Dataset rows
= = = = = = =

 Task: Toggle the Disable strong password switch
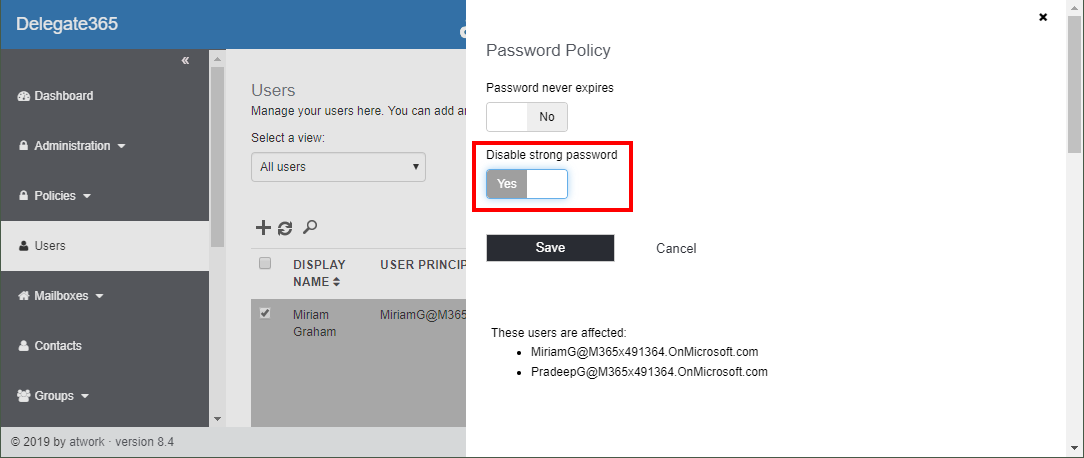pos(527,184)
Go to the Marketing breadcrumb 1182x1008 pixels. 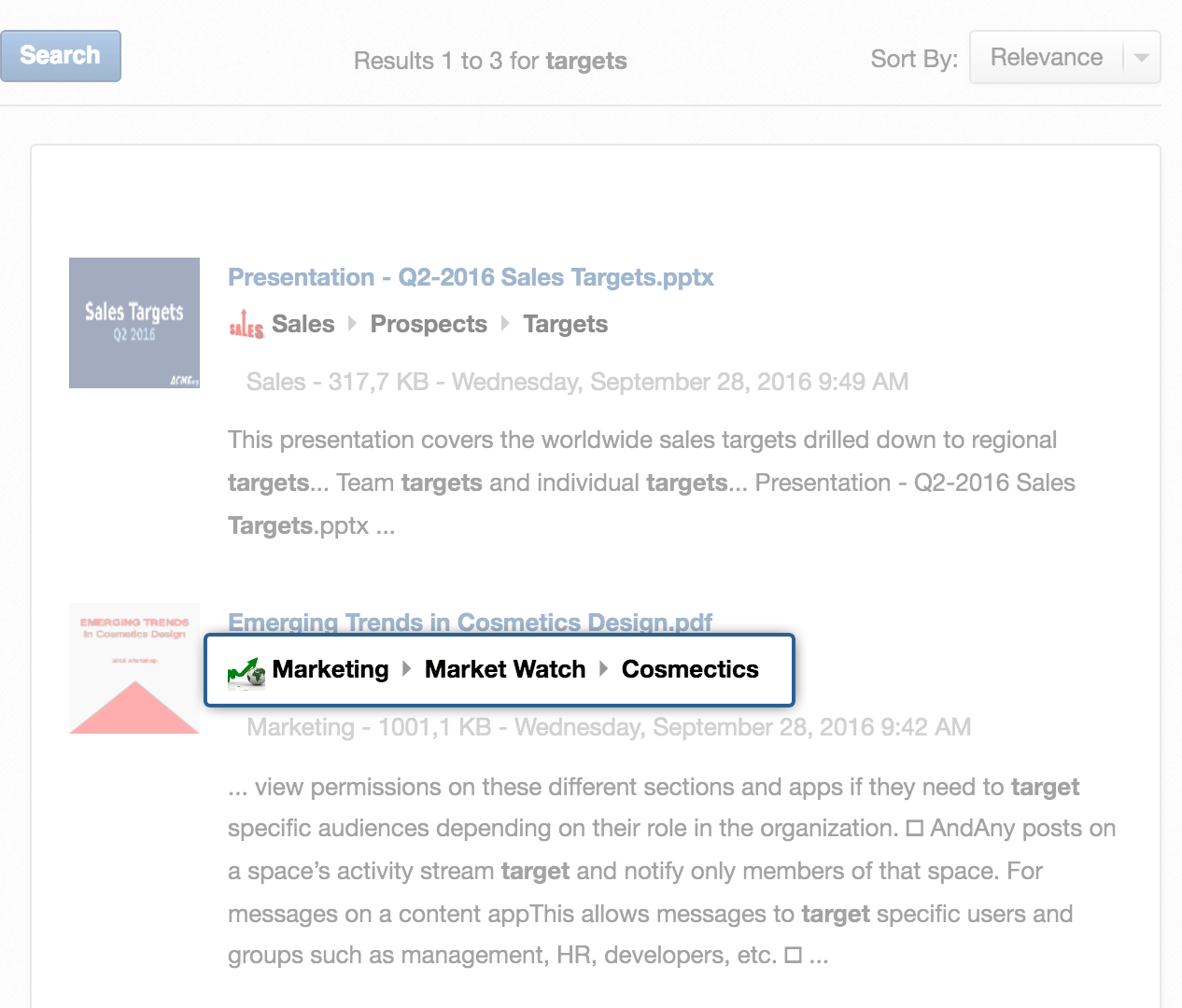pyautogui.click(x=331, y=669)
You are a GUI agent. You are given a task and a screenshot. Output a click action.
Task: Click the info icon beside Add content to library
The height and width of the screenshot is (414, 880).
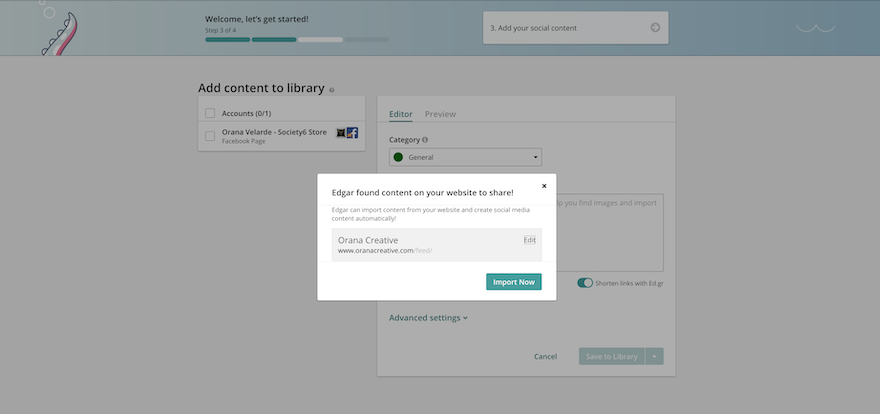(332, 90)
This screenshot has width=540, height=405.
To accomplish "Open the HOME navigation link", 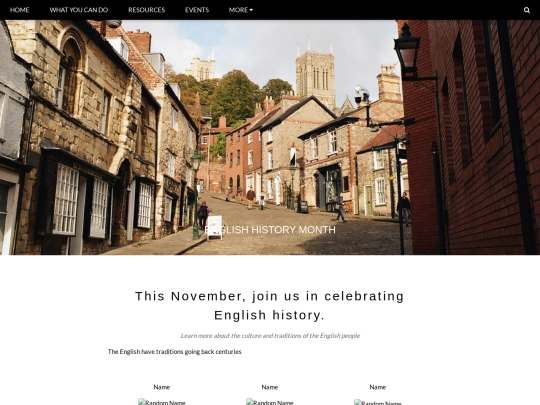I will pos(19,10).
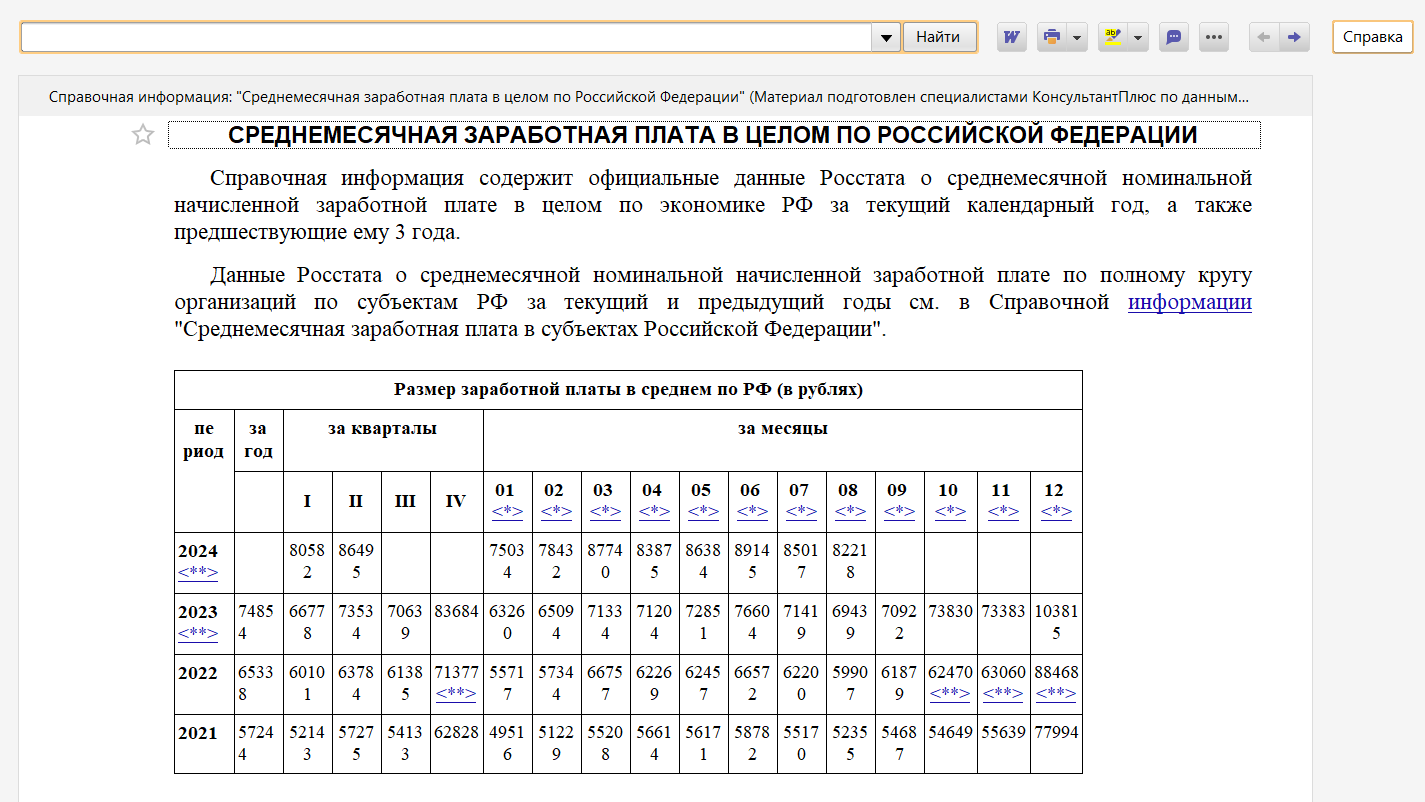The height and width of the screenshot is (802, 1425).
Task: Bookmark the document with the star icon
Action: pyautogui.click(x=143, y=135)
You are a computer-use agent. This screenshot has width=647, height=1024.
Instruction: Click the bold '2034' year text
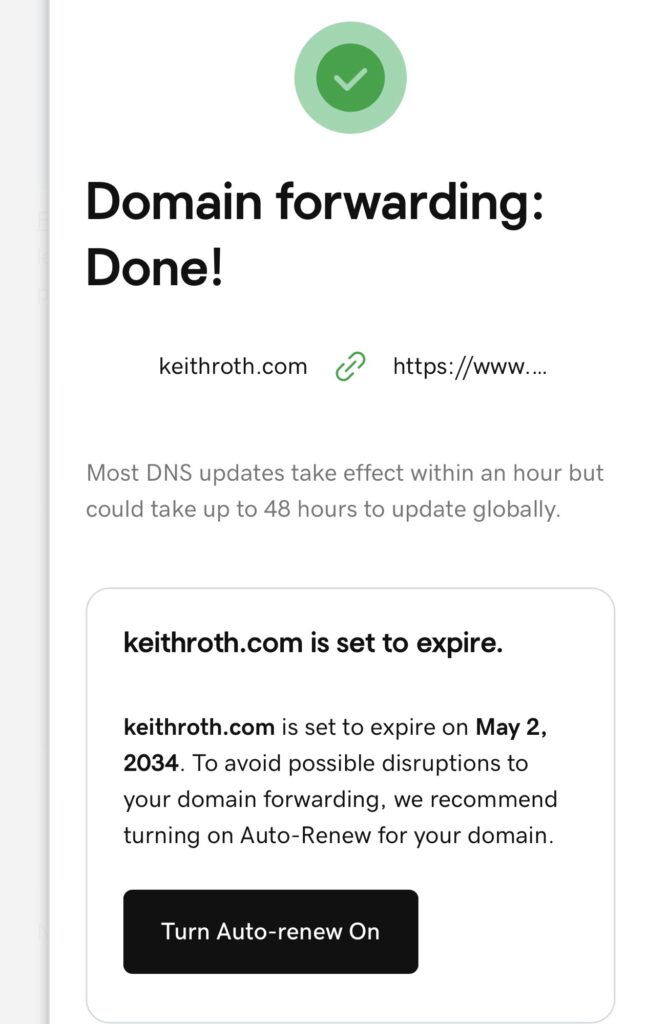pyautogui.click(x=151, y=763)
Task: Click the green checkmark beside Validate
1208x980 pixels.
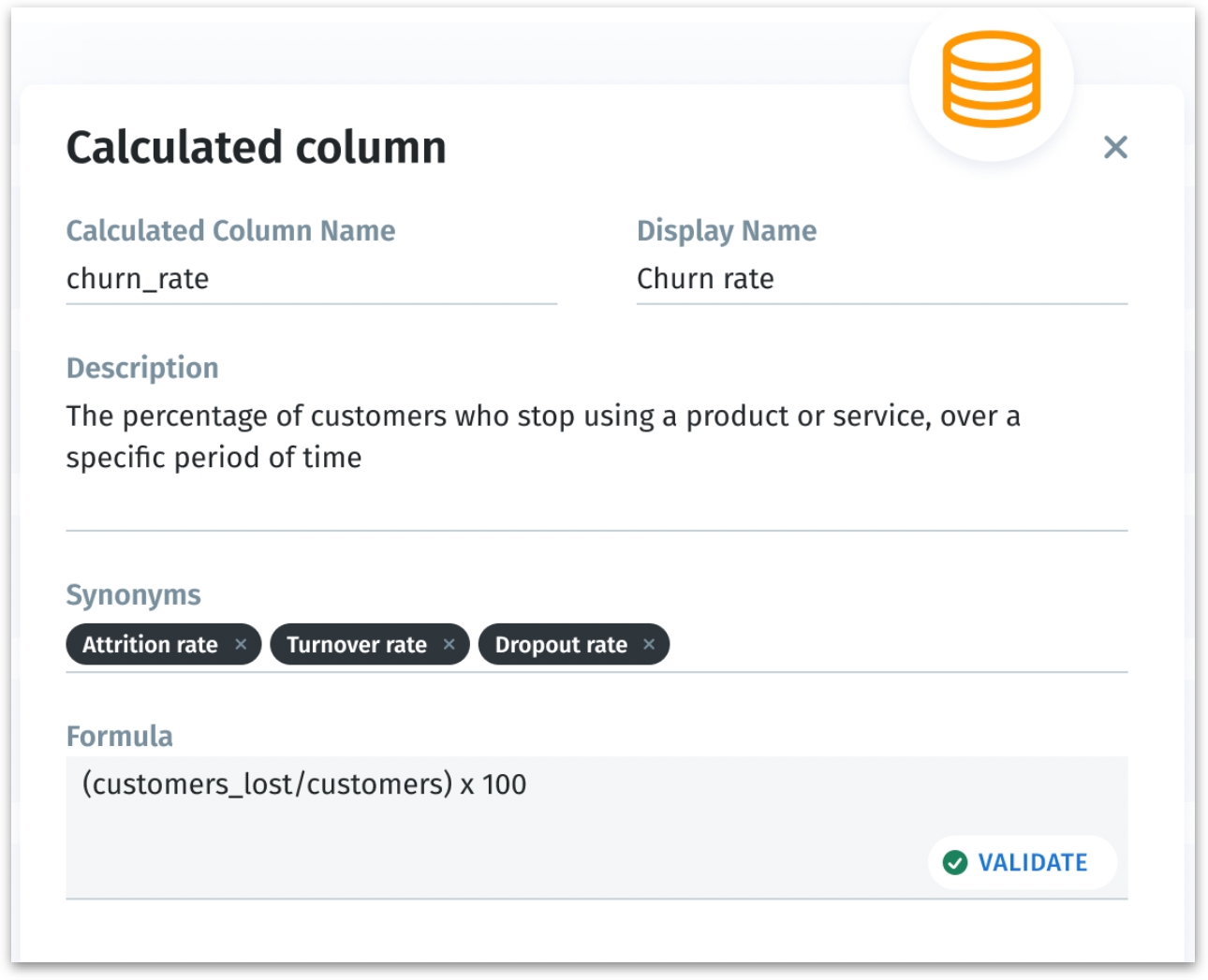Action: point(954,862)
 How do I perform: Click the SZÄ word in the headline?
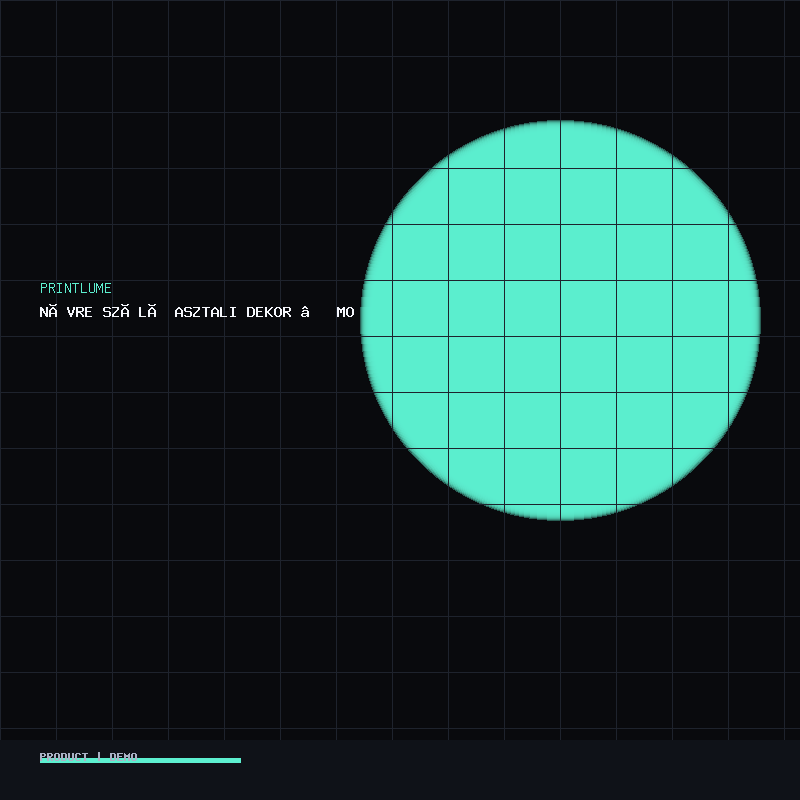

= = = = = = =

Copy the items from the line containing "Task: Click the green" through the end of the items, substituting "Select" for "Click" and changing nothing else. Leave the pictures out.

Solution to this problem:
Task: Select the green checkmark beside Validate
1208x980 pixels.
Action: point(954,862)
 How do I perform: Select the SZÄ word in the headline?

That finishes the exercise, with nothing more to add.